EXERCISE:
For each line of the data below that contains "Given", return that line.

-- RECORDS PROVIDED follows --

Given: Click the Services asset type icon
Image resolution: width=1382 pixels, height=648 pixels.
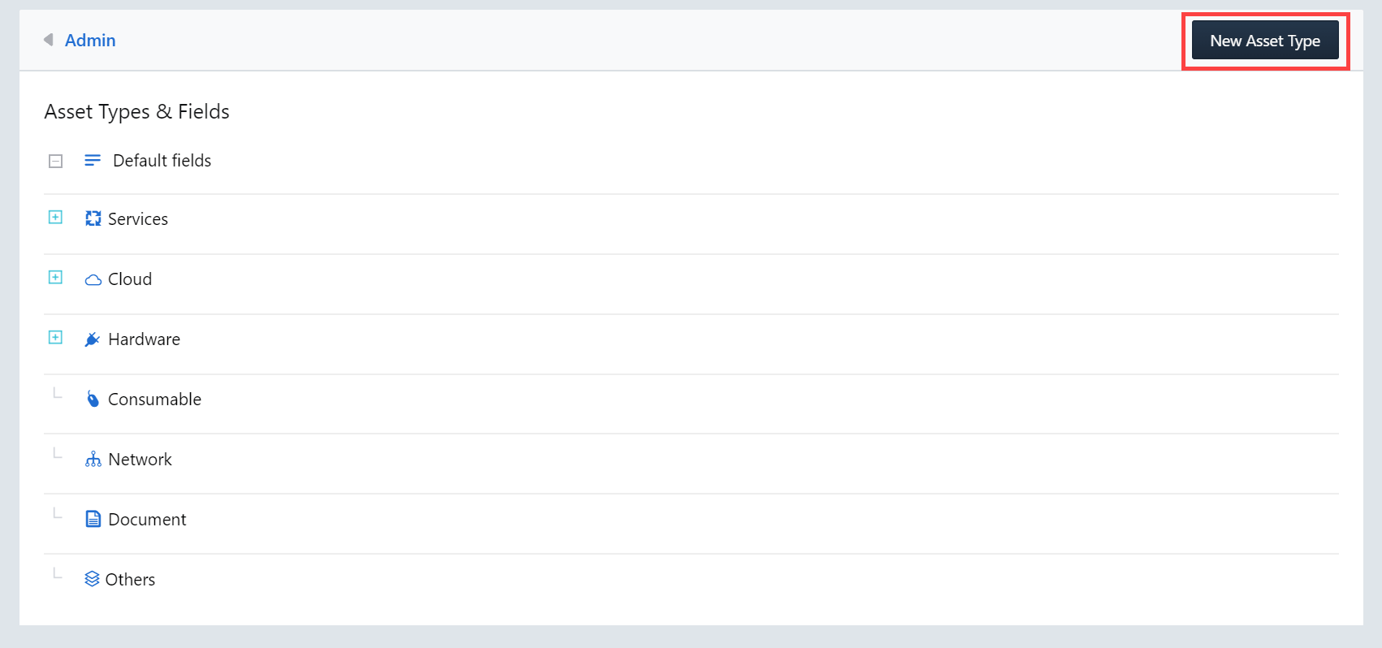Looking at the screenshot, I should click(92, 218).
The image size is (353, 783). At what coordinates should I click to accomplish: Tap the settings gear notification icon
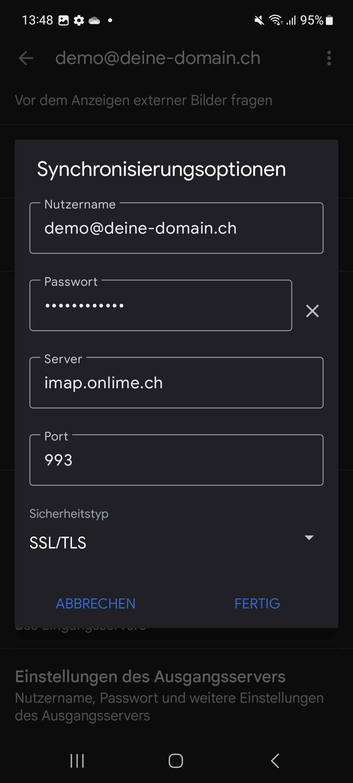point(79,21)
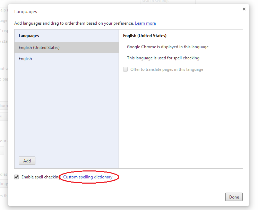Open the Custom spelling dictionary link
The image size is (258, 210).
click(88, 177)
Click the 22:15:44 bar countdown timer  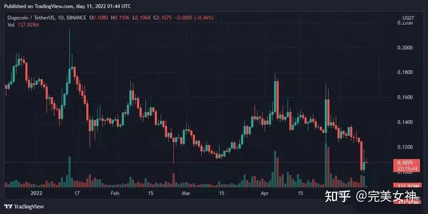click(406, 168)
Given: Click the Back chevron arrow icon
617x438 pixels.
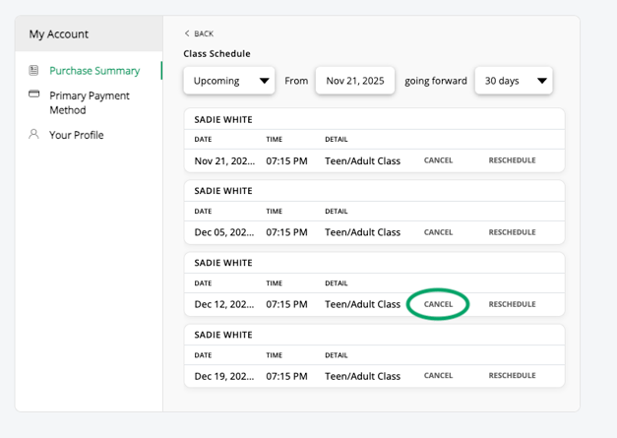Looking at the screenshot, I should (x=187, y=33).
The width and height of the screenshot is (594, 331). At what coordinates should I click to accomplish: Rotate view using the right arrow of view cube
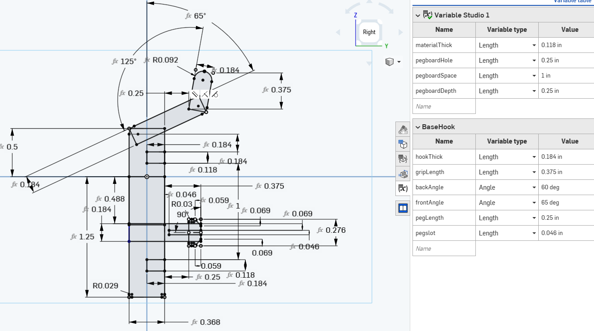400,32
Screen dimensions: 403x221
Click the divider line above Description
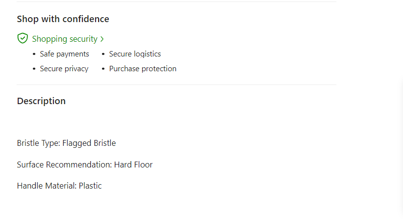coord(176,84)
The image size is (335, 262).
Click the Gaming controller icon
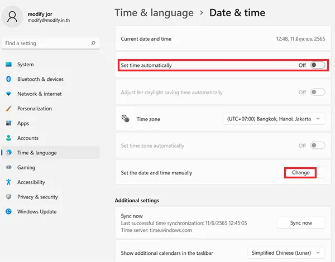click(x=8, y=167)
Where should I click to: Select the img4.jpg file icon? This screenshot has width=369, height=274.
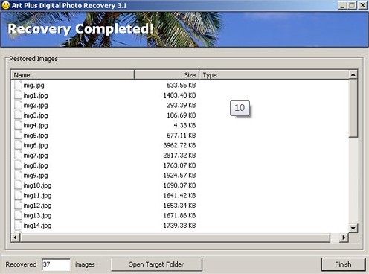coord(18,125)
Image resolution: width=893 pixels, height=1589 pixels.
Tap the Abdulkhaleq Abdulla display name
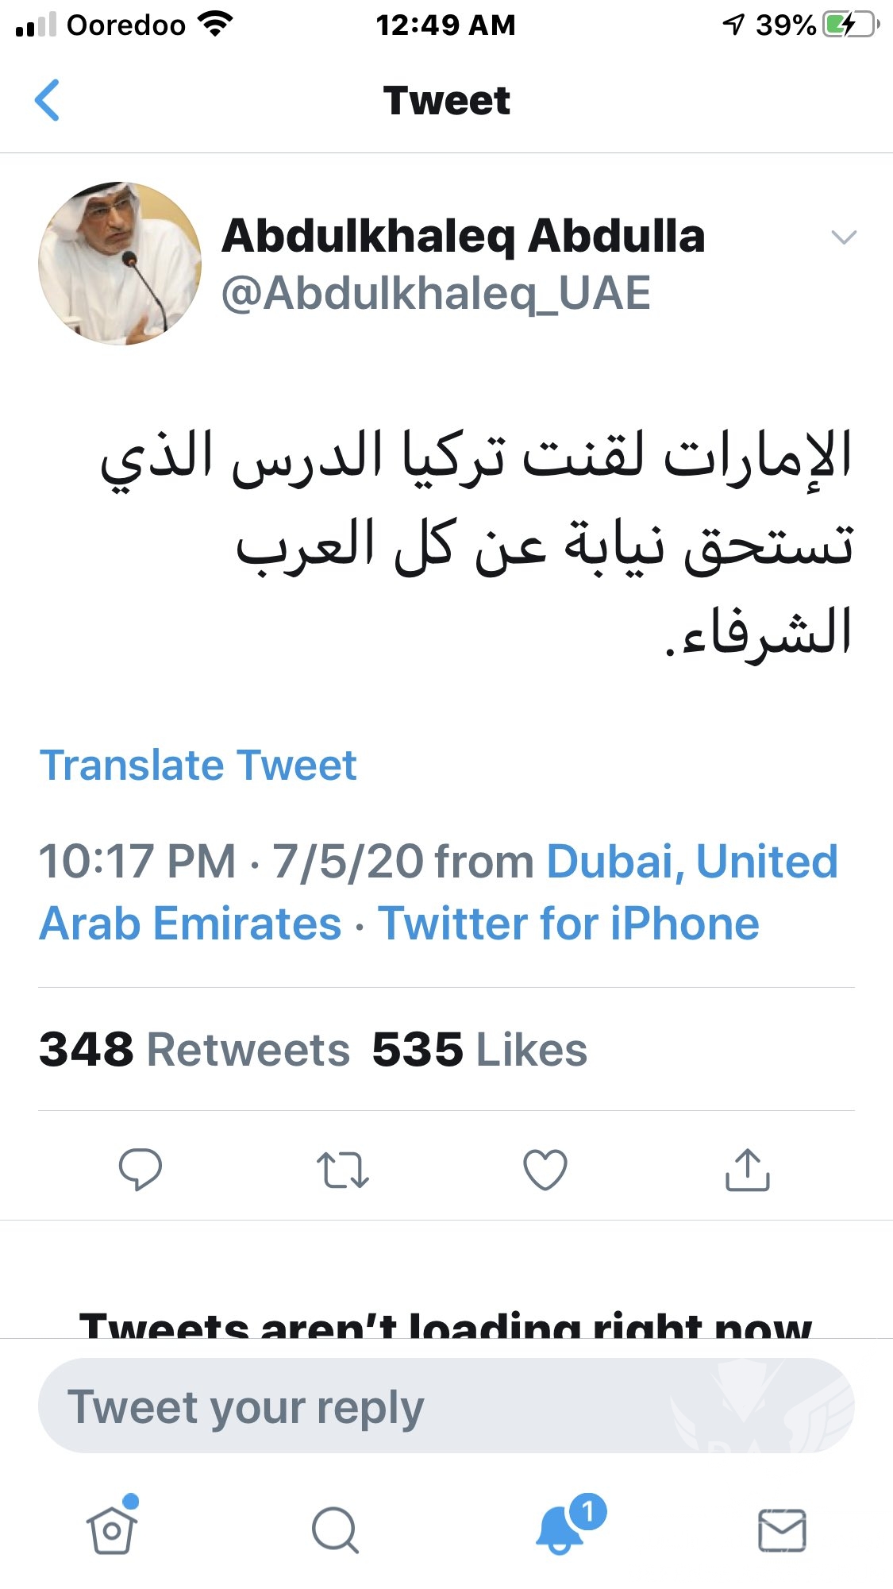tap(463, 236)
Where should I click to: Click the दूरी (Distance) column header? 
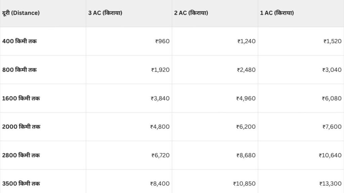click(x=21, y=13)
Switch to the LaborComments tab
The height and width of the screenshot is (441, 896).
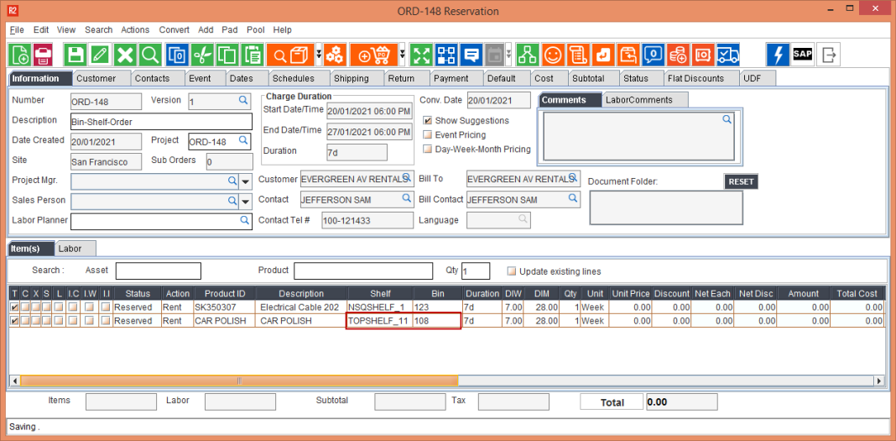(639, 100)
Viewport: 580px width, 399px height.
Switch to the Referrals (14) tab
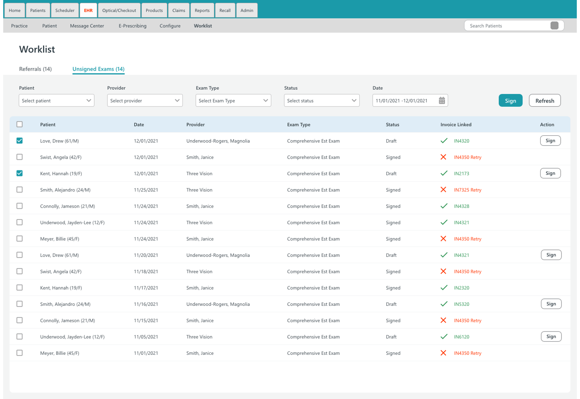pos(35,69)
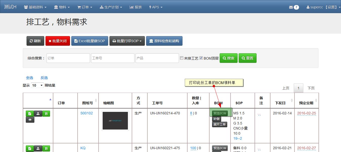Open the mail notifications envelope icon
This screenshot has height=152, width=341.
291,7

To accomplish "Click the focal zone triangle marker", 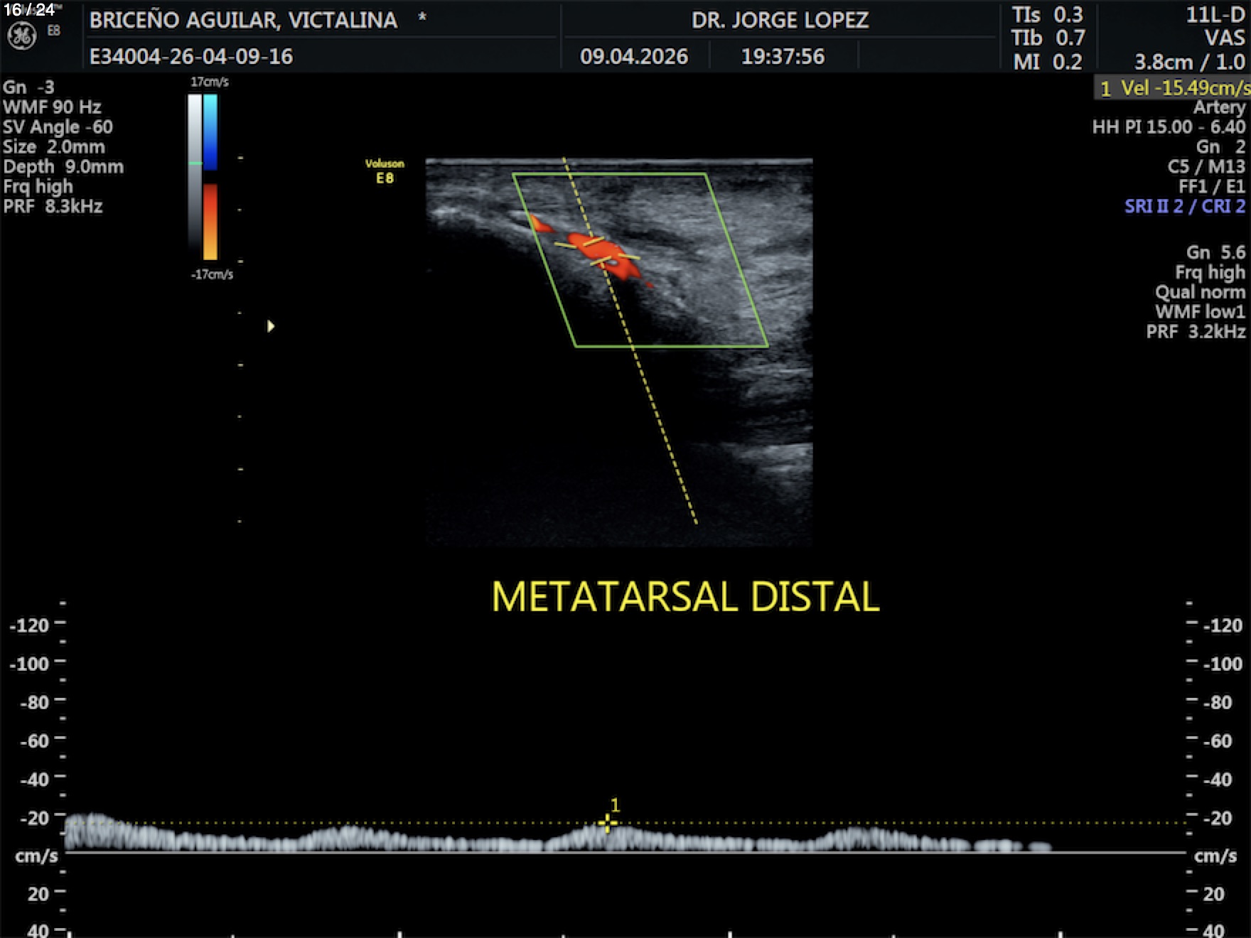I will [270, 326].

-- RECORDS PROVIDED concluded --

SOLVED PROBLEM:
Given: Click the Services asset type icon
Given: Click the Back chevron arrow icon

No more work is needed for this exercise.